Soirée de victoire pour Emmanuel Macron le 7 mai à Paris.
© AFP - Philippe Lopez

Derrière l'exercice de communication autour du processus de recrutement ouvert à tous, des mails piratés de certains membres de l'équipe de campagne lèvent le voile sur un exercice de cuisine électorale.

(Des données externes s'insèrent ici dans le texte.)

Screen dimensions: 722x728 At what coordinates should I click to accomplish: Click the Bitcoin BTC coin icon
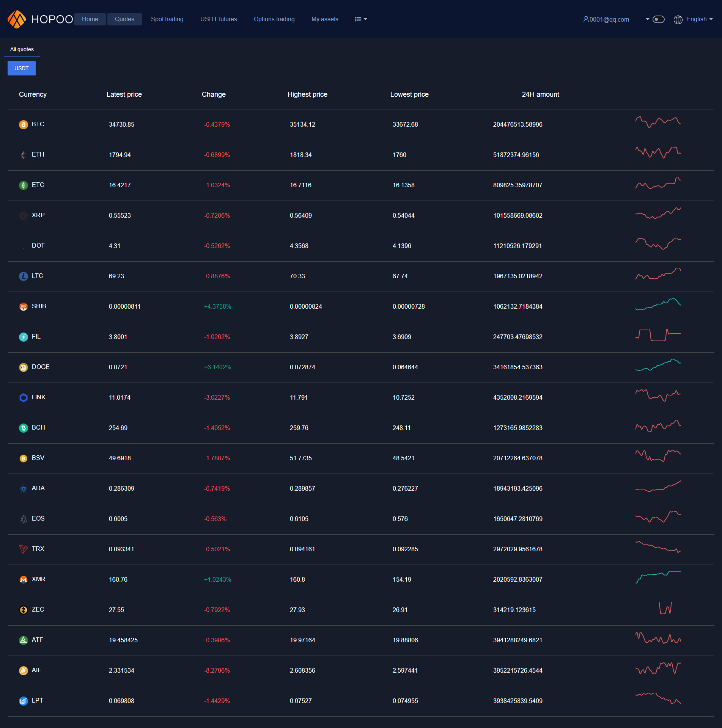pos(24,125)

"La République en Marche" (LRM), nouveau nom du parti "En Marche !", a dévoilé ce jeudi la liste de ses candidats pour les prochaines élections législatives des 11 et 18 juin. Le but est de donner une majorité au président fraîchement élu, Emmanuel Macron, avec la promesse d'avoir des candidats incarnant le renouvellement, la probité, la société civile et la parité. Officiellement, l'opération d'investiture est présentée comme un succès populaire avec 19.000 dossiers de candidatures déposés sur le site du mouvement depuis le 19 janvier, pour 577 circonscriptions. La première liste révélée à la mi journée ce jeudi est de 428 noms.

© Visactu

Mais dans les coulisses, la gestion a été bien plus compliquée. Avec notamment une Commission Nationale d'Investiture (CNI) qui a eu du mal à faire face. C'est en tout cas ce que nous apprennent les mails de certains membres du mouvement qui ont fuité suite à un piratage de données et à leur publication sur internet. Dans ces mails : pas de scandales, pas de révélations, mais une plongée dans les coulisses de la campagne.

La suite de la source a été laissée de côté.